Parmi les perles qui émaillent - comme on s’en doute - les mémoires de George W. Bush, il y a cette légende d’une photo qui montre le Président américain au volant d’un 4X4 avec, à ses côtés, le prince héritier d’Arabie saoudite Abdullah.

Dindon de la farce
©D.R.

Parmi les perles qui émaillent - comme on s’en doute - les mémoires de George W. Bush, il y a cette légende d’une photo qui montre le Président américain au volant d’un 4X4 avec, à ses côtés, le prince héritier d’Arabie saoudite Abdullah. Ils sont, précise le texte, "en virée" (sic) autour du ranch présidentiel à Crawford, Texas. "Lorsqu’une dinde est apparue au milieu de la route", raconte M. Bush, "il m’a agrippé le bras : "Mon frère, c’est un signe d’Allah"."
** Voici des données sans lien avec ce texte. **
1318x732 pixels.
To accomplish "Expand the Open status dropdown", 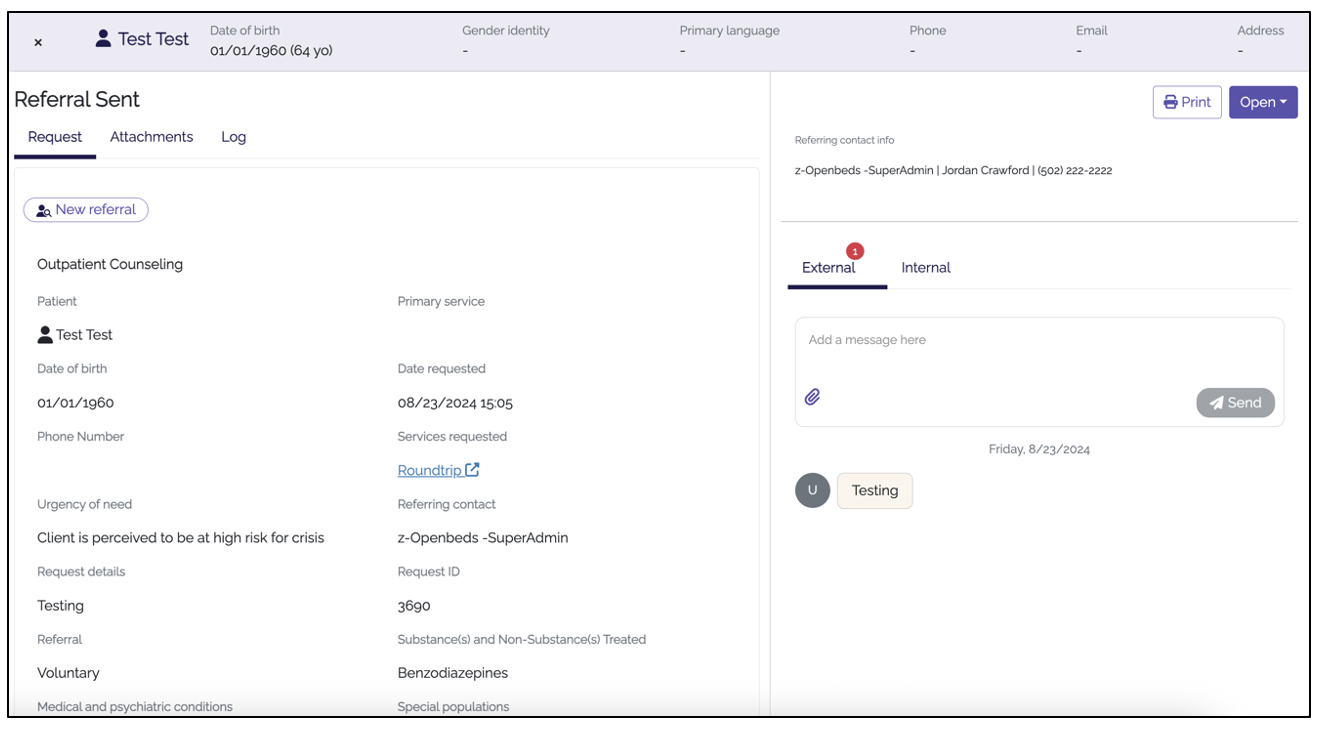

On n’en doute pas, et d’autant moins que le 43e président des Etats-Unis a entretenu des relations privilégiées avec dindes et dindons. On sait qu’en vertu d’une tradition solidement établie depuis que Harry Truman l’instaura en 1947, les locataires de la Maison-Blanche gracient une dinde ou deux chaque année pour la fête américaine de Thanksgiving, lors de laquelle des millions de ces volatiles passent à la casserole. Et on se souvient qu’en une occasion, l’animal se montra moins docile qu’à l’ordinaire et plongea résolument la tête dans le pantalon du chef de l’Etat - une photo avait immortalisé l’audace et fit un carton sur Internet.

Nos lecteurs ignorent sans doute - mais ils vont l’apprendre - qu’il existe une variété australienne de dinde appelée "Brush Turkey". Cette appellation contrôlée est souvent déformée en "Bush Turkey", plus que probablement par référence erronée à la "brousse" de l’île-continent, le bush.
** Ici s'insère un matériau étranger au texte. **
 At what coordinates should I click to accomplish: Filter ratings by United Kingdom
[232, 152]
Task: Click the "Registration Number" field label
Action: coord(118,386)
La "dinde de Bush" La confusion est probablement appelée à se généraliser maintenant qu’on sait qu’une espèce hante le ranch familial et surgit au détour d’une route au moment opportun. Car le Président explique que c’est cette apparition magique, ou divine, qui dissuada le prince Abdullah de prendre congé prématurément de son hôte dont il n’aimait pas le discours exagérément pro-israélien.

Une dinde au secours de la diplomatie américaine C’est bon à retenir car les successeurs de M. Bush pourraient en avoir grand besoin. Pas nécessairement Barack Obama, qui semble s’y connaître un peu plus en la matière que son prédécesseur, mais, par exemple, une certaine Sarah Palin, qui n’en rate pas une alors même qu’elle n’est pas encore élue. Interrogée mardi sur la tension dans la péninsule coréenne, elle a déclaré que les Etats-Unis devaient "évidemment se ranger aux côtés de leur allié nord-coréen".

La mère de George W. et l’épouse d’un autre Président, Barbara Bush, 85 ans, n’est pas la dernière à s’inquiéter. Donnant son sentiment sur l’ex-gouverneur de l’Alaska, qui anime à présent une émission de téléréalité vantant les charmes de la "dernière frontière", elle se permit récemment cette jolie perfidie : "Mme Palin est visiblement très heureuse en Alaska. J’espère qu’elle y restera."

Quant à George W. Bush, on ignore s’il est heureux là où il est, de retour dans son cher Texas. On vend en tout cas, à Washington, des T-shirts à son effigie, assortis d’une question : "Je vous manque déjà ?" On aurait presque envie de répondre : "D’une certaine façon, oui."